WHAT IS NEEDED:
Print the listing below word for word, beginning at the line that contains "Locate an element" and continuing through the end of the listing. Leave the pictures out of your answer.

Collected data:
[Start of section]
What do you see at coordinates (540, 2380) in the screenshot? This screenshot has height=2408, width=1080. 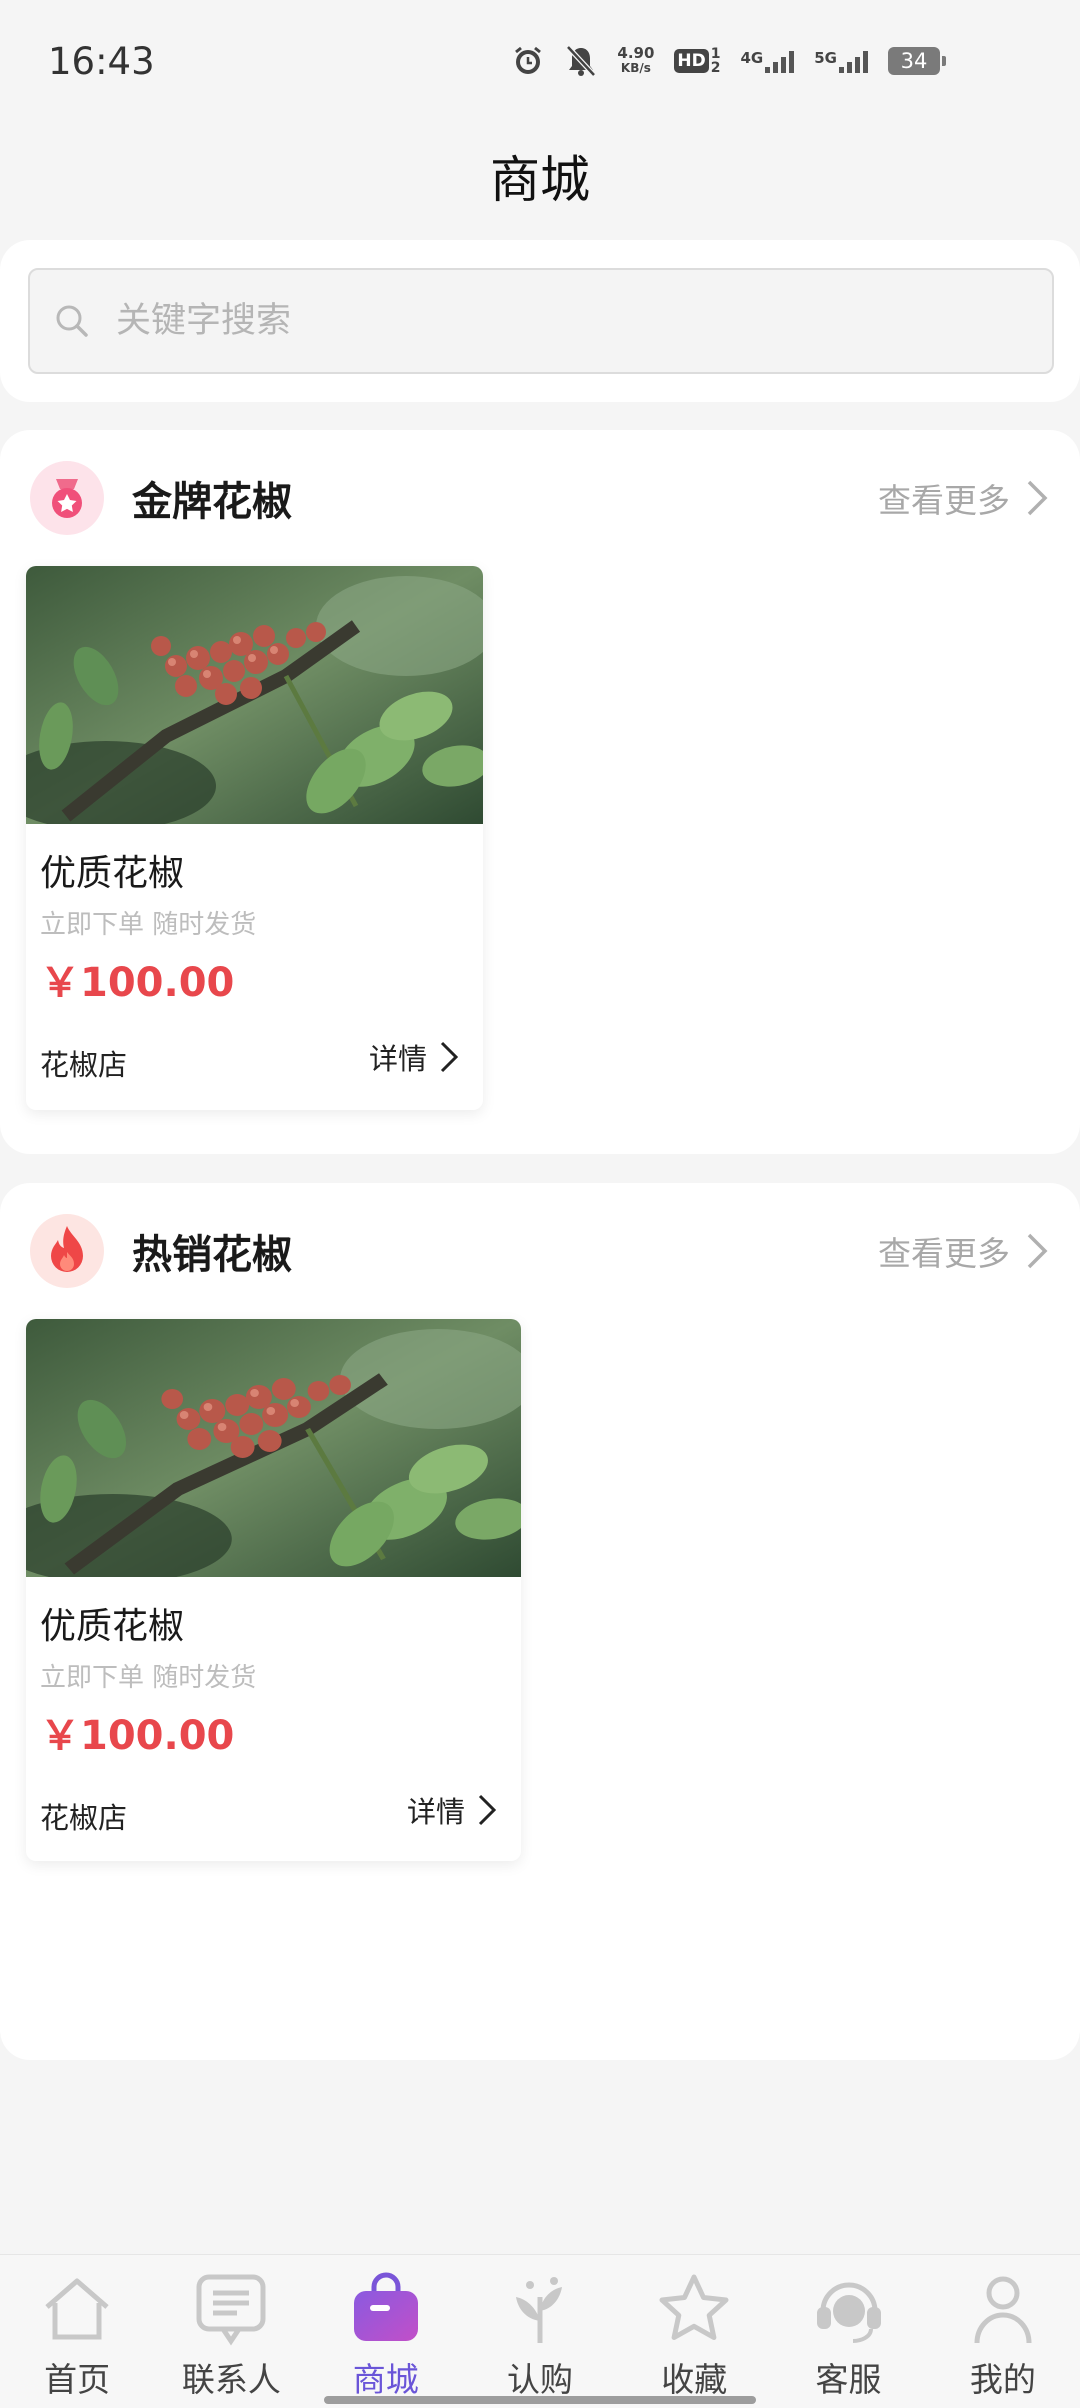 I see `nav-label: 认购` at bounding box center [540, 2380].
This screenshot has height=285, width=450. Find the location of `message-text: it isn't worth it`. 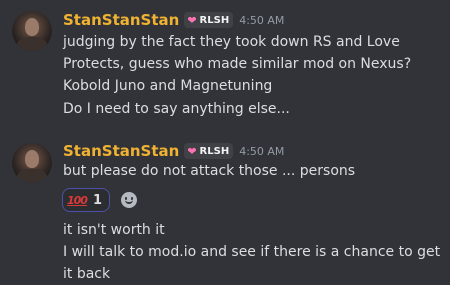

message-text: it isn't worth it is located at coordinates (114, 230).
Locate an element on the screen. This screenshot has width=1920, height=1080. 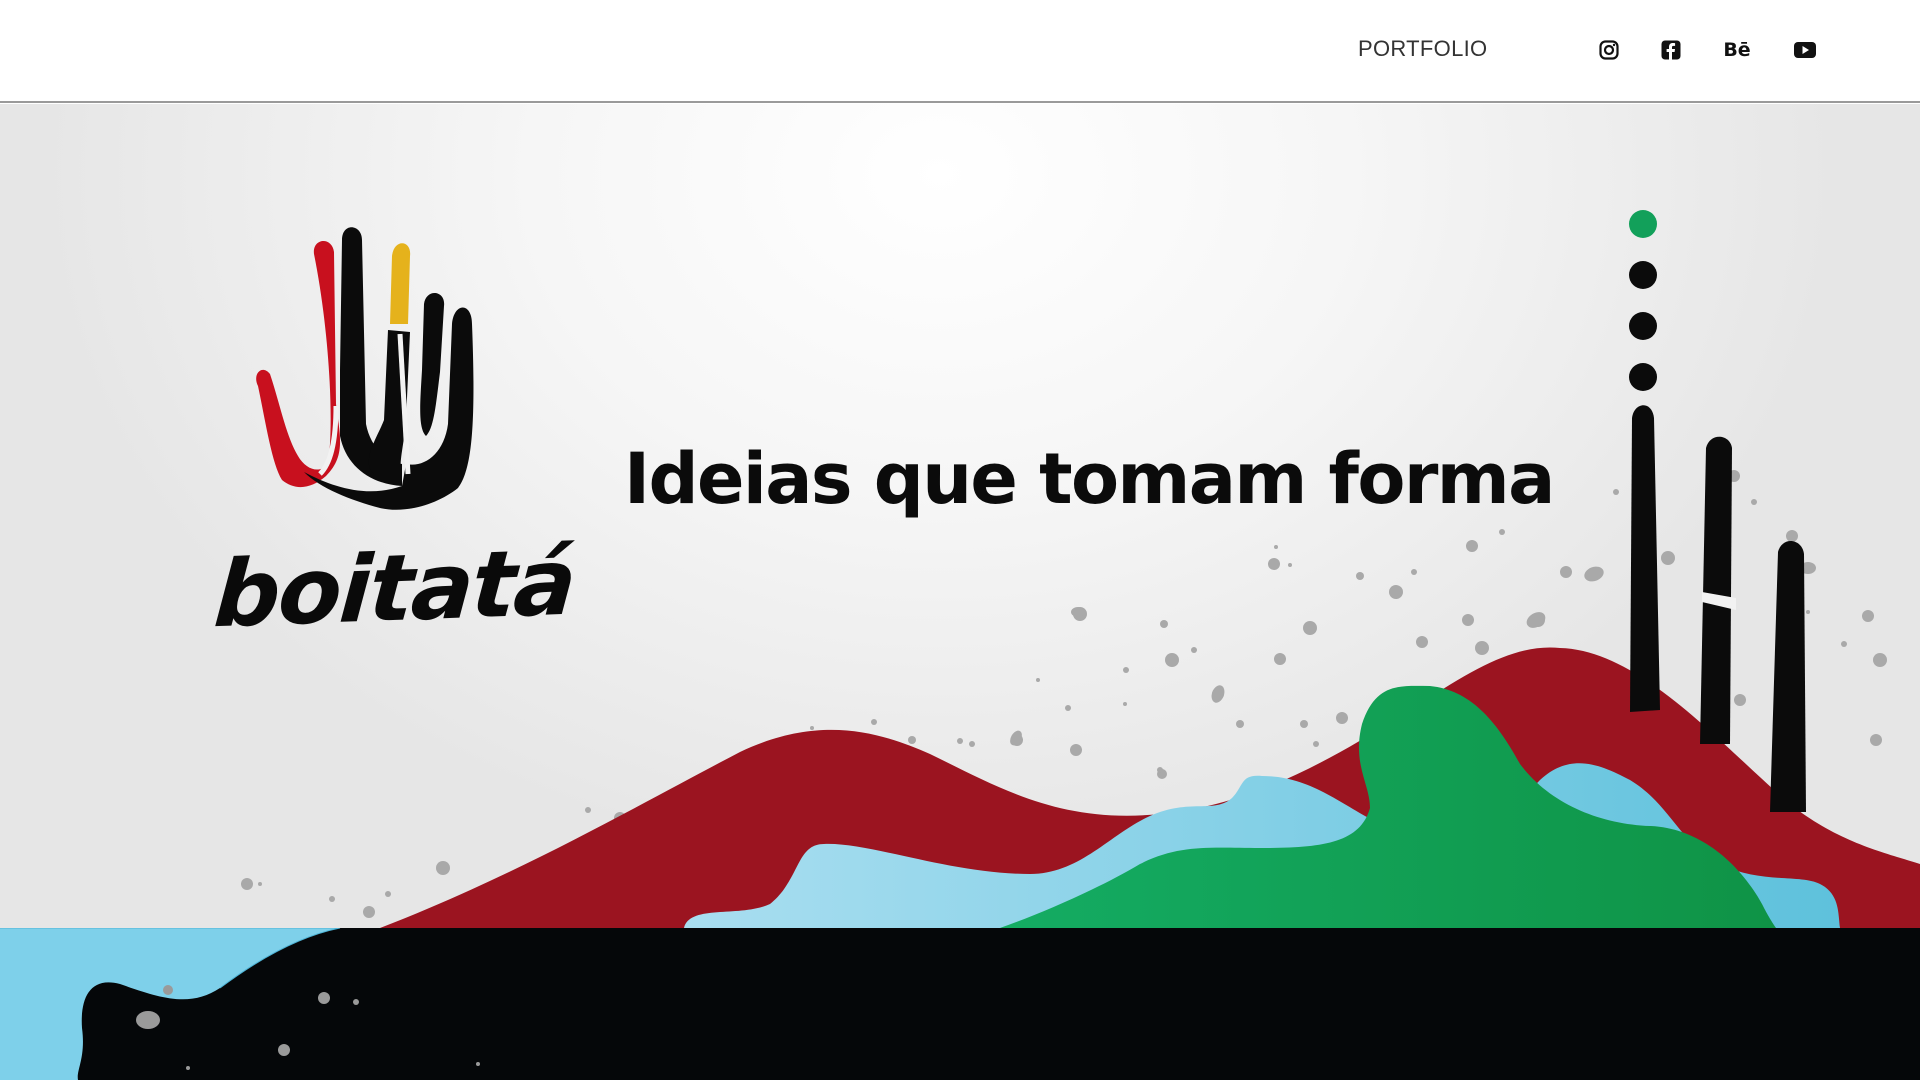
brand-logo-text: boitatá is located at coordinates (394, 588).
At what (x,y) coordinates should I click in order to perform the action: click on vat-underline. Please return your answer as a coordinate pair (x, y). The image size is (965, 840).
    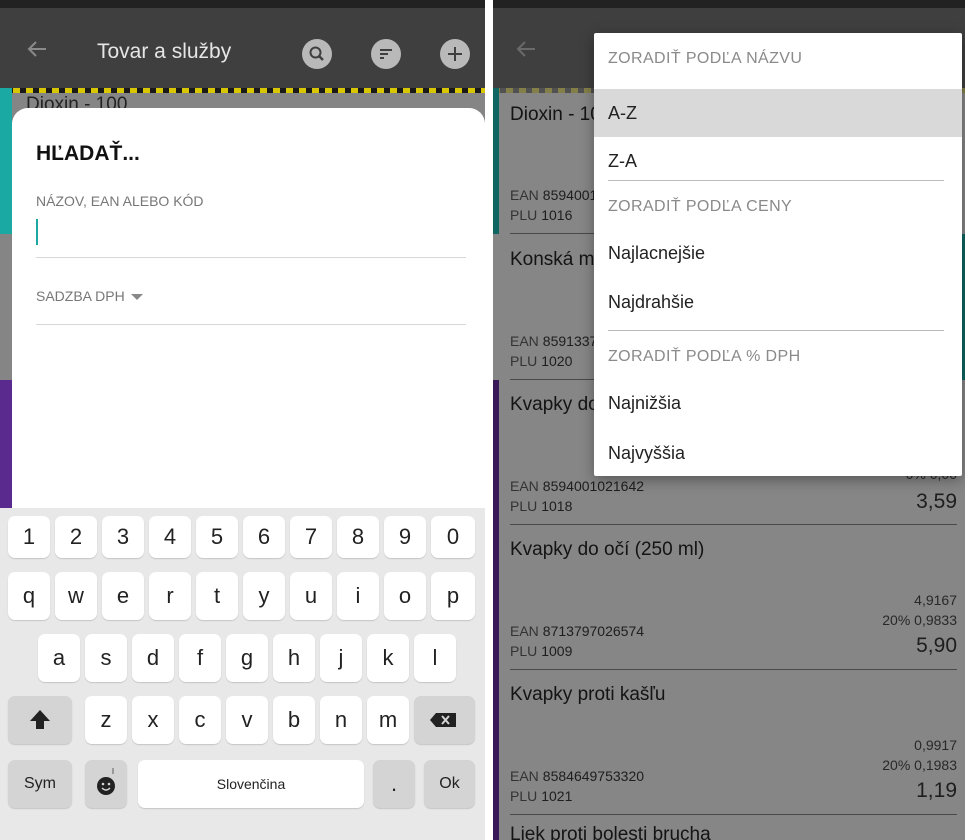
[End of section]
EXERCISE ANSWER:
Locate an element on the screen. This screenshot has width=1920, height=1080. 
brand-logo-text: boitatá is located at coordinates (394, 588).
At what (x,y) coordinates should I click in order to perform the action: click on vat-underline. Please return your answer as a coordinate pair (x, y). The image size is (965, 840).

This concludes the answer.